Your task:
Nothing but an exact repeat of the data, with pictures removed, belongs in the answer.

Dataset entries
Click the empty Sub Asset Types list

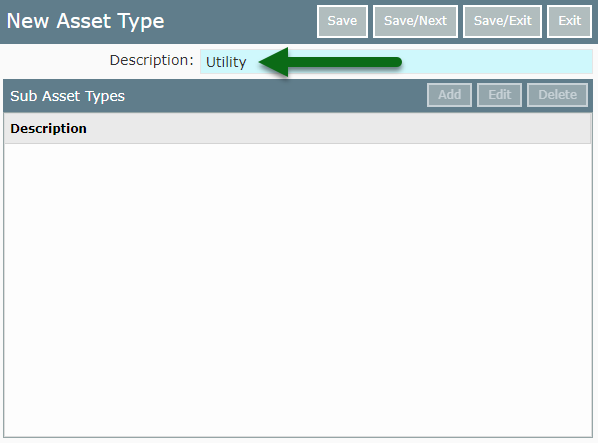[297, 290]
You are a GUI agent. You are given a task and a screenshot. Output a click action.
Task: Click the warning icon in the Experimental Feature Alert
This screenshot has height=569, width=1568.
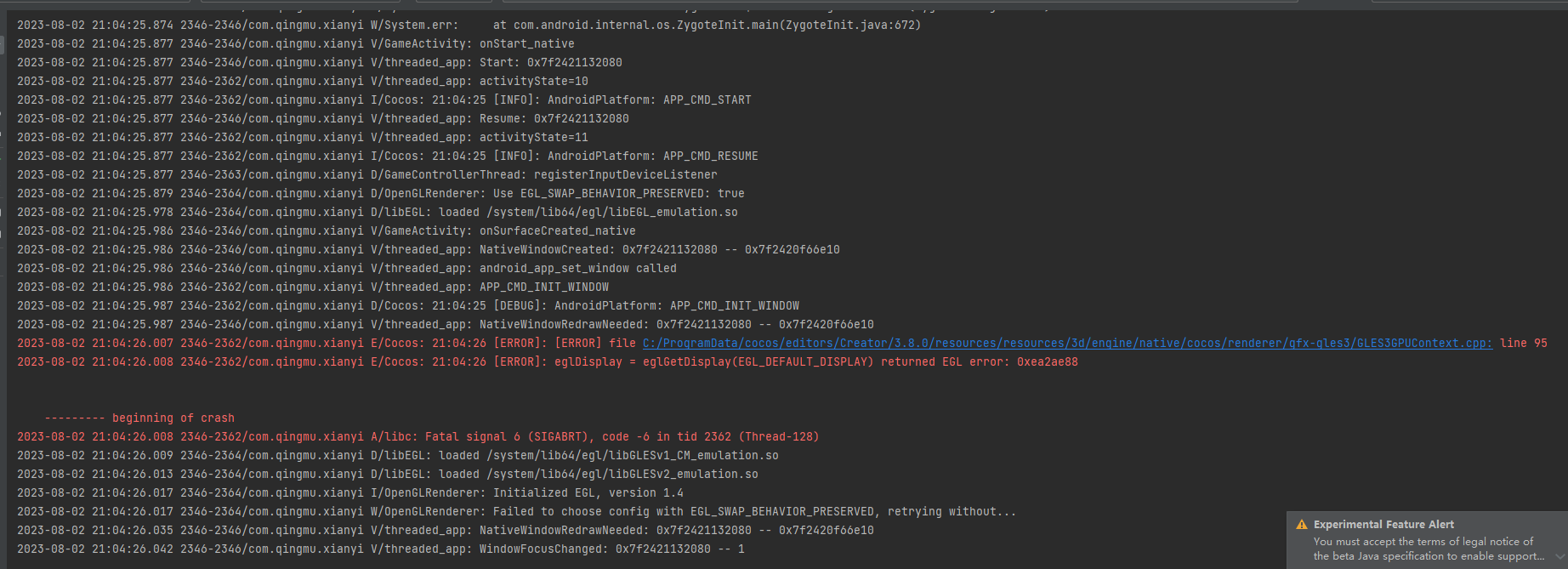[x=1302, y=525]
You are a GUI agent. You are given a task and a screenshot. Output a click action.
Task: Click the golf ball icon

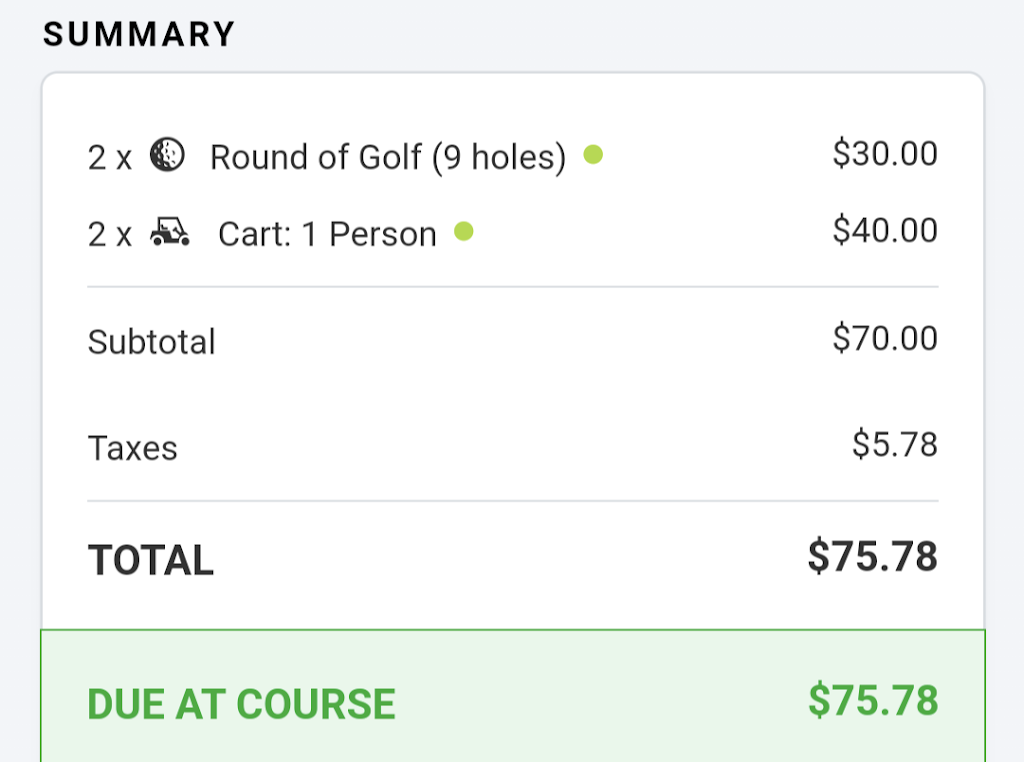coord(167,155)
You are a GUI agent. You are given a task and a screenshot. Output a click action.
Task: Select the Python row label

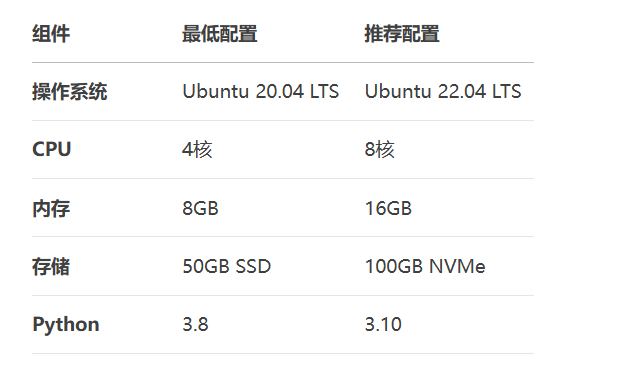tap(66, 325)
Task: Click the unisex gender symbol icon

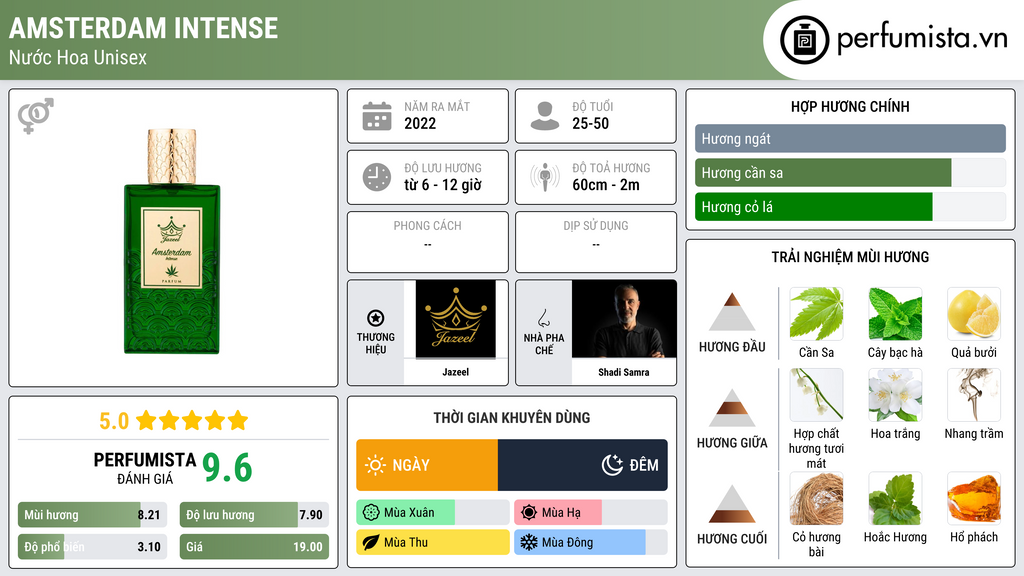Action: coord(36,116)
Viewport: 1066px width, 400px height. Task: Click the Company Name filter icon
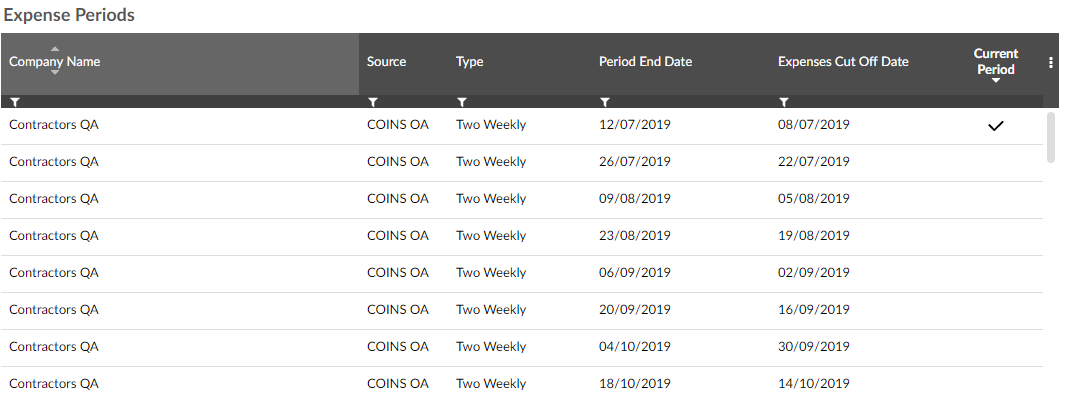click(x=15, y=102)

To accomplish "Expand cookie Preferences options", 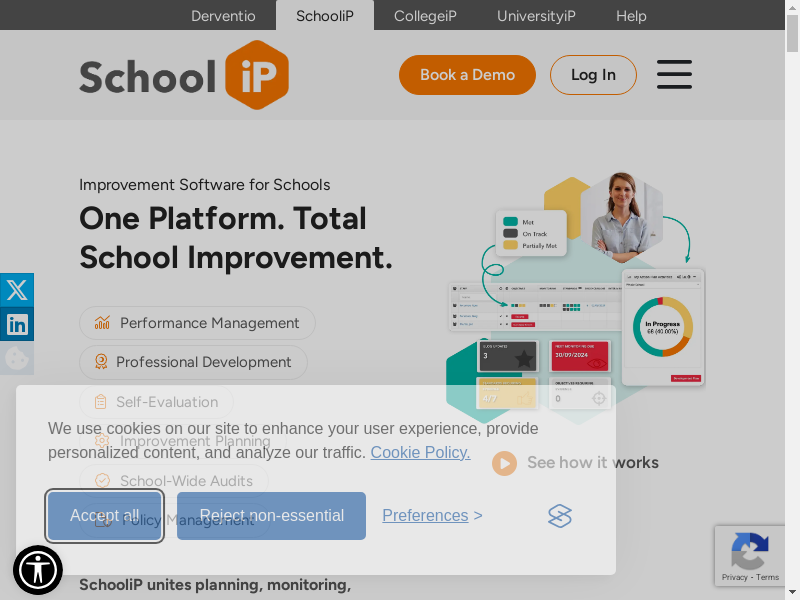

Task answer:
Click the empty Sub Asset Types list

[297, 290]
You are a GUI agent. You are given a task and a screenshot. Output a click action.
Task: Click the warning icon in the Experimental Feature Alert
This screenshot has height=569, width=1568.
[x=1302, y=525]
You are a GUI agent. You are given a task and a screenshot. Output a click action.
Task: Click the golf ball icon

coord(167,155)
You are a GUI agent. You are given a task and a screenshot. Output a click action.
Task: Select the Python row label

tap(66, 325)
Task: Click the unisex gender symbol icon

Action: coord(36,116)
Viewport: 1066px width, 400px height. Task: Click the Company Name filter icon
click(x=15, y=102)

To accomplish "Expand cookie Preferences options", 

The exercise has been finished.